An Indonesian warship has recovered three bodies from the sea in the search for the AirAsia jet, Indonesia's National Search and Rescue Agency says.
Earlier in the day, a navy spokesman told the media a warship had retrieved more than 40 bodies but later retracted the statement saying it was a miscommunication by staff.
Indonesia's National Search and Rescue Agency chief Bambang Soelistyon said: "Today we evacuated three bodies and they are now in the warship Bung Tomo".
An Indonesian air force plane spotted items resembling an emergency slide, plane door and other objects in the search for missing AirAsia flight QZ8501 earlier in the day.
AirAsia has released a statement confirming the debris found is from flight QZ8501.
Indonesian president Joko Widodo said all available ships and helicopters would be deployed to the area where the debris was found.
A major search and rescue effort involving at least 30 ships and 15 aircraft from nine countries has been looking for the aircraft since it vanished early on Sunday morning while carrying 162 people from Surabaya, Indonesia, to Singapore. The findings mark a major breakthrough on the operation’s third day.
The flight’s carrier, AirAsia Indonesia, an affiliate of the Malaysian budget carrier AirAsia, confirmed in a statement posted on Facebook that the debris belonged to the missing flight.
“I am absolutely devastated,” AirAsia’s chief executive, Tony Fernandes, said, according to the statement. “This is a very difficult moment for all of us at AirAsia as we await further developments of the search and rescue operations but our first priority now is the wellbeing of the family members of those on board QZ8501.”
The Indonesian television station TvOne reportedly broadcast images of a floating body, then apologised for showing the pictures after relatives of passengers in Surabaya saw the images on television and burst into tears.
AFP reported that at least two relatives collapsed and had to be carried out on stretchers. “My heart will be totally crushed if it’s true.

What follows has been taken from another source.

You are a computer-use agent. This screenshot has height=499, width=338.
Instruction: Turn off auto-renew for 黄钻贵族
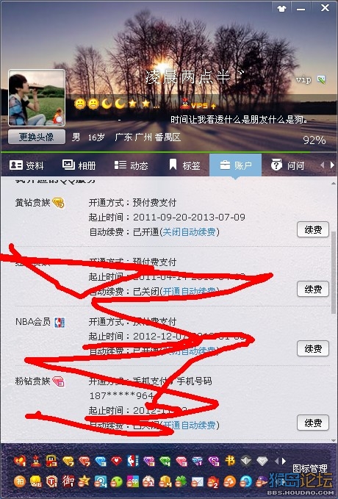tap(189, 232)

I will lose a son,” 60-year-old Dwijanto told the news agency.
The Indonesian president, Joko Widodo, arrived in Surabaya after nightfall to meet the families.
Indonesian officials said search and rescue teams spotted the shadow of a plane beneath the water. “God blessed us today,” Bambang Soelistyo, the head of Indonesia’s National Search and Rescue Agency, told reporters, according to AFP. “At 12:50 the air force Hercules found an object described as a shadow at the bottom of the sea in the form of a plane.”

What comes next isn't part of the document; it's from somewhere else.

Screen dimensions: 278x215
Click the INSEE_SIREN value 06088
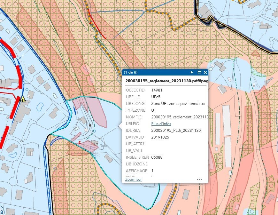click(157, 157)
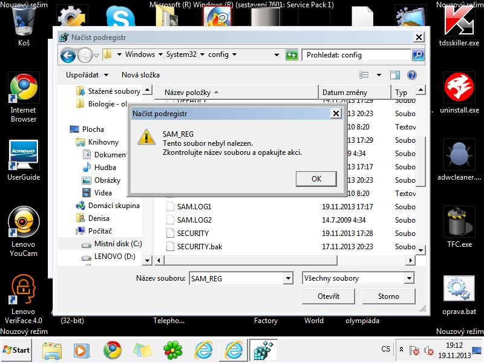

As dusk fell, Indonesian navy spokesperson Manahan Simorangkir said searchers had begun to recover bodies.
Earlier, Tri Wibowo, the co-pilot of one of the planes involved in the search, said he saw “dozens of floating bodies as well as bags and aircraft debris”, according to the Jakarta Post. SB Supriyadi, the director of national search and rescue, told reporters the corpses were not wearing life jackets.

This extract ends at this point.